How This Book Can Help You
Florida's enormous and diverse medical community—spanning Mayo Clinic Jacksonville, Moffitt Cancer Center, and the University of Miami—creates a vast population of physicians who encounter the kind of inexplicable bedside moments Dr. Kolbaba documents in Physicians' Untold Stories. The state's position as a destination for aging Americans means Florida physicians routinely attend to patients at life's end, making deathbed phenomena a more common part of clinical experience here than in many other states. The cultural richness of Florida's communities, from Spiritualist Cassadaga to Little Havana's deep Catholic faith, provides a tapestry of beliefs about the afterlife that contextualizes the experiences Dr. Kolbaba describes.
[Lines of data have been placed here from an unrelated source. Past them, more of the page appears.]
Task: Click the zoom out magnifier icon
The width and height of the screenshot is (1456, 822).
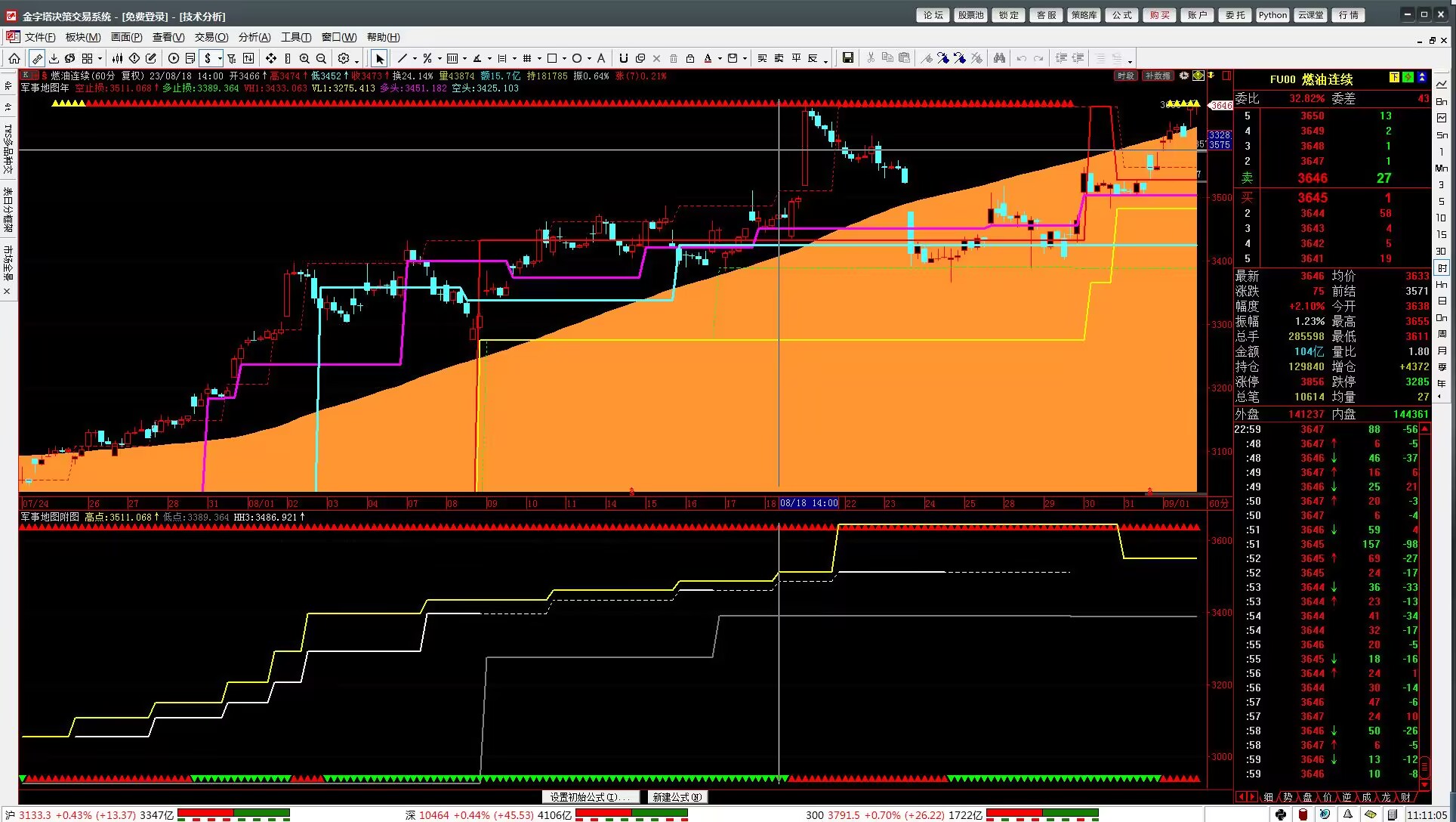Action: [321, 58]
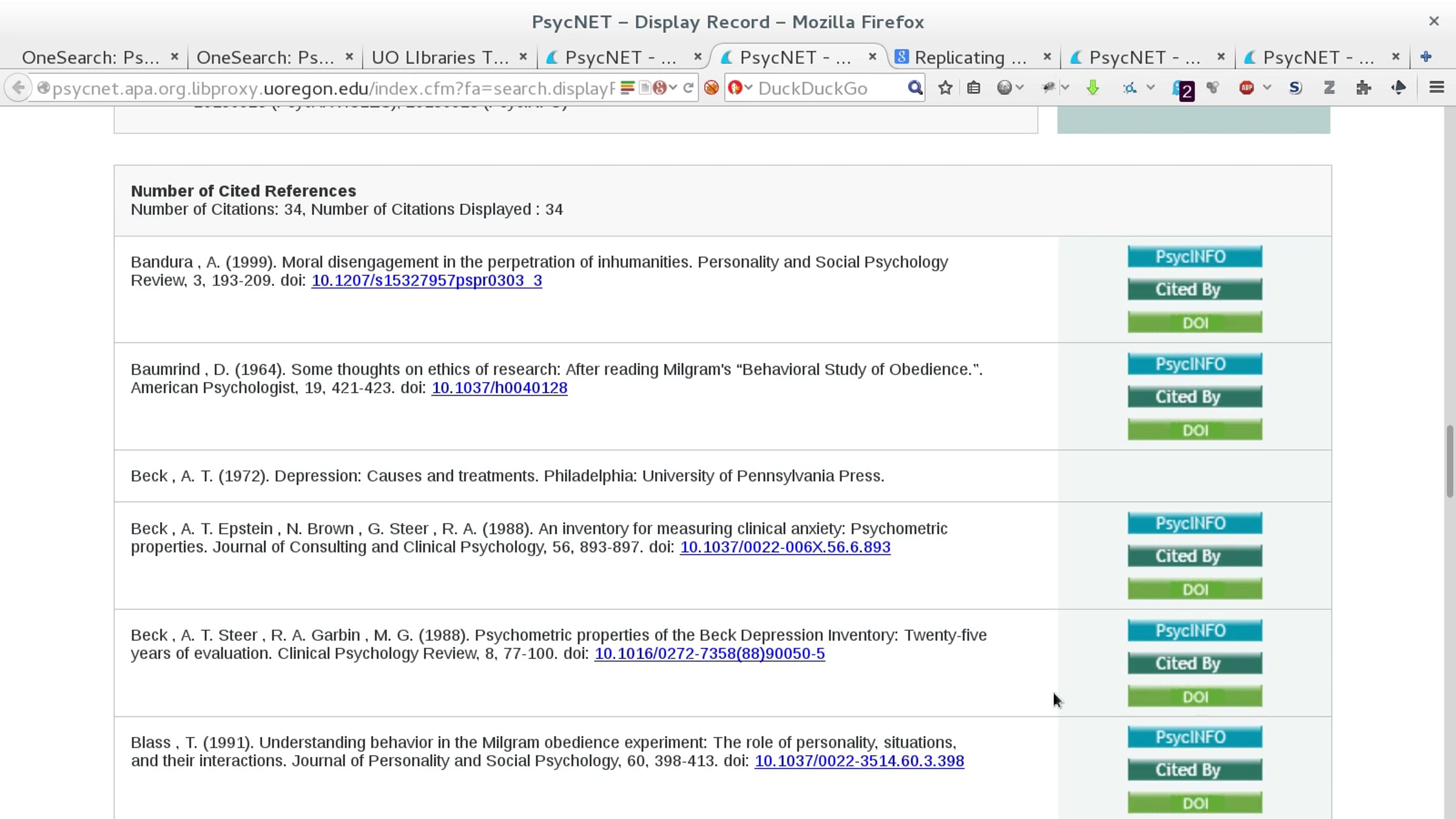Screen dimensions: 1456x819
Task: Click the vertical page scrollbar thumb
Action: pyautogui.click(x=1449, y=461)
The book's exploration of physician vulnerability near Fort Lauderdale, Florida challenges the Southern medical culture's expectation of stoic competence. Doctors in the South are expected to be strong, certain, and unshakable. This book reveals physicians who were shaken—by what they witnessed, by what they couldn't explain, and by the courage it took to admit both. In a region that respects strength, this vulnerability is itself a form of strength.


About the Author
Dr. Scott J. Kolbaba, MD is an internist at Northwestern Medicine. Mayo Clinic trained, he spent three years interviewing 200+ physicians about their most extraordinary experiences.